The Prime Mover causes the movement of other things, not as an efficient cause, but as a final cause. In other words, it does not start off the movement by giving it some kind of push, but it is the purpose, or end of the movement. This is important for Aristotle, because he thought that an effective cause(giving a push), would be affected itself by the act of pushing. Aristotle believed the prime mover causes things to move by attraction in much the same way that a pretty flower attracts a bee. The flower attracts the bee but cannot be said to be changed in the process.
Aristotle said that the Prime Mover had to be immaterial. It could not be made of any kind of stuff, because matter is capable of being acted upon, it has the potential to change. Since it is immaterial, it cannot perform any kind of physical action. Therefore, Aristotle thought, the activity of the Prime Mover, God, must be purely spiritual and intellectual and the activity of God is thought. He continues, ‘God is a thought of a thought’ . At the end of this line of argument, Aristotle comes to the conclusion that God knows only himself; so he does not know this physical world where we live and act. He does not have a plan for we inhabitants, neither is he affected by our actions.
My Interpretation Of Plato’s cave
In a nutshell Plato’s cave is a method in which Plato illustrates his ideas of forms.
Key Points of Plot:
- Several prisoners have been chained up in a cave for all their lives
- They do not know what it is outside the cave, nor can they see the entrance of the cave
- As far as they concerned this life is normal
- Shapes appear and disappear in forms of Shadows
-These shapes are given names by the prisoners, ‘house’ ‘tree’ etc
-There is a Roadway,but we do not know where this leads
-Unseen by the prisoners, life sized 2-dimesional cut –outs are constantly being carried along this roadway
-Due to the Fire,shadows of these cut-outs are projected on to a far wall of the cave.
-These shadows are solely what the prisoners have seen and know
-One day a man breaks free from his chains and runs from the cave
-He realises that the shadows he once knew and understood, were simply projections of 2-d cut-outs
-When the escapee returns to tell news of his discovery of true reality, he is not believed and is killed
The Cave
I believe the cave to be the world in which the prisoners live. As far as they are concerned their situation is normal. The cave is their life. However these prisoners are unable to turn their heads,therefore the cave in which they ‘Know’ is merely only a segment of what they can see.
The Roadway
No one knows where it leads to.

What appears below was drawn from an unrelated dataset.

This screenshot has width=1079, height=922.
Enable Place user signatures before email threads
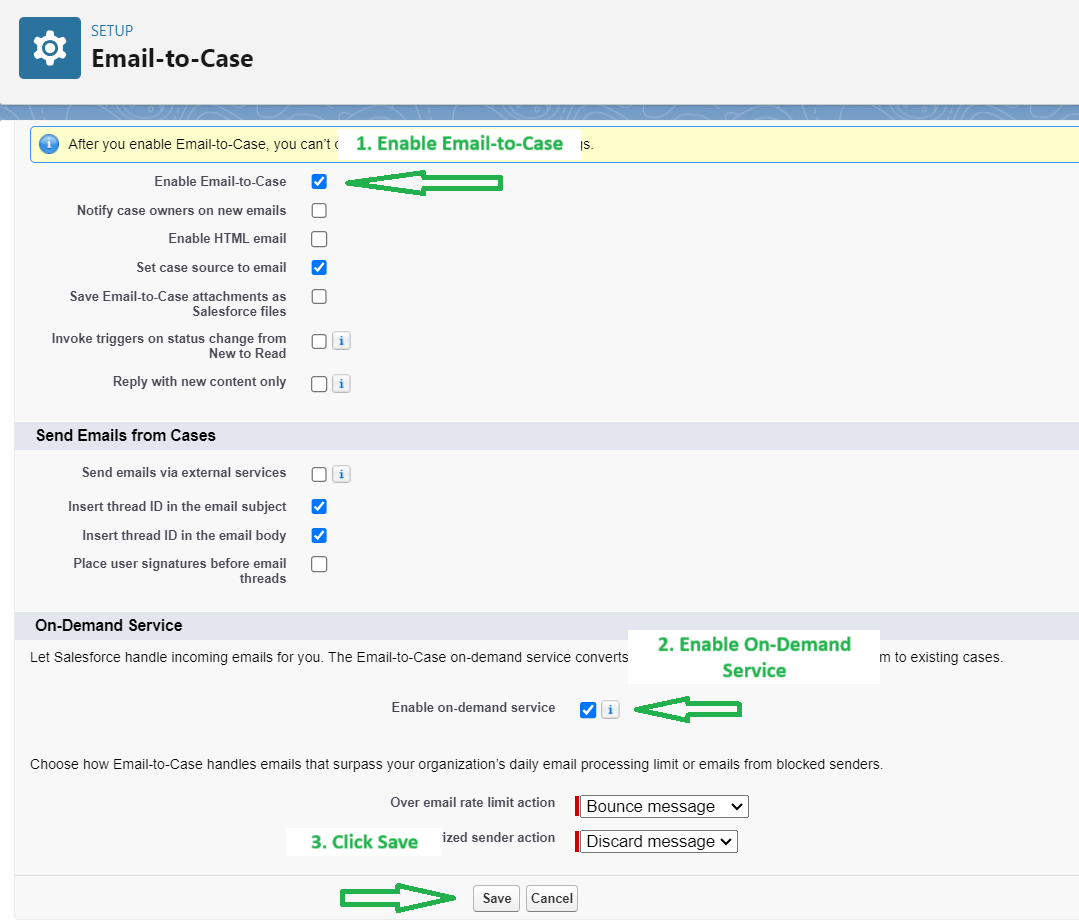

However what is known is that,2-D cut-outs are carried along this road.These cut-outs are generate the shadows wrongly named by prisoners as:House..tree...girl..etc
The Shadows
Plato’s point is that the prisoners are mistaken. They take the terms in their language to refer to the shadows that pass before their eyes, rather than (as is correct, in Plato’s view) to the real things that cast the shadows. These shadows are the prisoner’s understanding as reality.
The Fire
The prisoners do not know this exists. It is the fire that is the true source of the prisoner’s ‘Knowledge’. Without the fire’s light, total darkness would consume the cave. The prisoner’s lives would consist of silence. Nothing would be seen, nor said.
Ascent to Sunlight
The immigrant uses this pathway to seek true reality. At first instance this light blinds the prisoner. He is able to get up and walk about (a process which takes some time, as he has never done it before). Eventually he will be compelled to explore; he walks up and out of the cave, where he is instantly blinded by the sun. He turns to the shadows on the floor, in the lakes, slowly working his way out of his clouded mind, and he is eventually able to glimpse the sun. This glimpse signifies a different type of reality that the prisoner had never experienced before.